On view at Whitespace Gallery through August 1, Ann Stewart’s “Causa Sui” deals in complex abstraction and hefty concepts without sacrificing accessibility and visual appeal. Borrowed from philosophical discourse, Stewart’s title translates from Latin to “cause of itself.” It’s a concept embedded in each individual work as well as in the exhibition as a whole.
Two small prints, titled Pivot and Swarm, have center-heavy compositions, and Stewart — who received an Idea Capital grant this year — favors this arrangement throughout her two-dimensional work. Marks are repeated in compulsive-looking layers, forming a nucleus at the core of the picture where abstract lines intersect. The background of each is a field of gray — the soft, speckled gray unique to the aquatint process—and it’s filled with small pictographic motifs that suggest human and animal silhouettes. The tiny forms evoke ancient cave art, conjuring notions of genesis and birth. Appropriately, these two prints are the first encountered in the gallery.
For the bulk of “Causa Sui,” Stewart’s aesthetic is crisp, with repetition and complexity serving as constant leitmotifs. In her gray-scale drawings and prints, Stewart allows her process to remain evident. Lines are erased or printing plates repeated in successive layers as if to unmask the passage of time and further imbue work with a layered density. Both architectural and cartographic, the lines suggest a “conception” of space (to steal a line from Apollonaire) that transcends the three-dimensional. Perhaps it’s easier to invoke a passage from the recent film Interstellar: the protagonist, an astronaut played by Matthew McConaughey, finds himself in web of tangible, navigable time created by people in the future so that certain, necessary events—the film’s plot points—will occur. Stewart’s drawings seem to map that kind of space.
Stewart’s sculptures are a different matter. Printed with a 3-D printer, the forms are labyrinthine but pristine, reminiscent of the neo-gothic lines of Frank Gehry’s fluid architecture. Planes crisscross and lines form webs, making the intricate space of her drawings a crystalline reality. Careful gallery lighting creates spidery shadows on the wall. Each is utterly unique. Yet, all are white and deviate between two basic size formats. Given Stewart’s impressive formal variety within the show’s strict, self-imposed formal parameters, her sculptural work would be at home at another exhibition, “Repetition and Difference,” a current show at the Jewish Museum in New York that explores French philosopher Gilles Deleuze’s notion that repetition generates metamorphosis rather than sameness. Certainly, her focus on multiples allows Stewart to push her process and to realize its myriad possibilities.

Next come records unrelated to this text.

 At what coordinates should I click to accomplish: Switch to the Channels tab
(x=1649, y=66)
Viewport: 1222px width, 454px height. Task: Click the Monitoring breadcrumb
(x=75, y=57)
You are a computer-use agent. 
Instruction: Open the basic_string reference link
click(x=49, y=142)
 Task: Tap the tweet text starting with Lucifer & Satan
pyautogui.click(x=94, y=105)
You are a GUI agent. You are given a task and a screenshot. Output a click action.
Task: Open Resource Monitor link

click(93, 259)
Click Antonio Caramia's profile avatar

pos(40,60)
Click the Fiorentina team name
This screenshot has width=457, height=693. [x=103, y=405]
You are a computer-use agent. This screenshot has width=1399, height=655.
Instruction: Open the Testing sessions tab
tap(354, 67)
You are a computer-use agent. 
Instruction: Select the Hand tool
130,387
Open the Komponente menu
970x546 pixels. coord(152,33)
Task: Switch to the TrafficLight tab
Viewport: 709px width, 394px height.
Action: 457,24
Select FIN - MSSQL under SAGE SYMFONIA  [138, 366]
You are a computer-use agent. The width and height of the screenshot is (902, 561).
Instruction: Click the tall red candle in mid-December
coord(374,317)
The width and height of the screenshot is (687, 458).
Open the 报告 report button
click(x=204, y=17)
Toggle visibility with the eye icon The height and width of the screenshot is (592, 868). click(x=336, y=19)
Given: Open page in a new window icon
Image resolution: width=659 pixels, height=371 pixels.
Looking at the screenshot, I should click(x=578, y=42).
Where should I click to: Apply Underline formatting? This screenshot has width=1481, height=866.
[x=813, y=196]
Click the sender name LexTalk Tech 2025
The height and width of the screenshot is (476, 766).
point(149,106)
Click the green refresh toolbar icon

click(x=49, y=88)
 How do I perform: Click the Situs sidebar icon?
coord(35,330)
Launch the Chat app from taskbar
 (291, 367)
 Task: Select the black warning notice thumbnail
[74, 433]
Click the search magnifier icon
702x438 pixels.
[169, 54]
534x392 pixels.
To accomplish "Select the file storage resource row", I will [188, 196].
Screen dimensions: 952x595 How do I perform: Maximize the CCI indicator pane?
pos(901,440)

Throughout “Causa Sui,” Stewart merges organic and geometric shapes in tangled grids that collide and overlap as if to suggest dense webs of information rather than Cartesian clarity. Thus, her work is aligned — at least aesthetically — with the infinite complexity of cyberspace or the many, simultaneous dimensions of the multiverse. Stewart, then, might be situated as heir to the early 20th-century Cubists and their contemporaries, who were inspired by the philosophy and physics of their era — such as the fourth dimension and Einstein’s theories — as they sought to push representation beyond empirical reality.
“Causa Sui” begins purposefully with an image that evokes origin, and appropriately ends not with a work that suggests finality but with a print called Anamorphic Loop. An anamorphic image is a picture that is purposefully distorted. Usually a mirror is required to correct the picture and make it legible (it’s the trick at play in Holbein’s The French Ambassadors). The most Escheresque of Stewart’s work for the show, cubic shapes and zigzag forms orbit an empty center. The puzzlelike configuration of shapes has an inherent playfulness, and due to the title, the viewer is encouraged to consider the picture as an optical illusion—a game between artist and spectator. Finally, the spiraling composition makes visual the basic conceit behind “Casua Sui”: a perpetual, self-propelled loop in which ending and beginning are inexorably intertwined.
Next door to “Causa Sui” in the gallery’s project space, is Geewon Ahn’s “Between Absence and Presence.” It’s an appropriate pairing, as both Stewart and Ahn (a recent MFA from the Savannah College of Art and Design in Atlanta) impose similar limitations on their processes and work in similar modes of nonobjective abstraction. For her work, Ahn uses only black and white, and weaves honeycomb patterns out of plastic zip ties and white rope. The resulting sculptures are soft orbs and cones that she also photographs and displays alongside the three-dimensional forms. Perhaps the most compelling is her installation indoors: a group of soft and slender pyramids are illuminated so that they multiply and overlap in the shadows cast on the white wall. Though not as dense and multifaceted as Stewart’s work, Ahn’s sculptures suggest growth and proliferation.
Rebecca Brantley lives in Athens, Georgia, and teaches for Piedmont College and the University System of Georgia. She is board president at ATHICA: Athens Institute for Contemporary Art. She was a participant in the first cycle of BURNAWAY’s Emerging Art Writers Mentorship Program.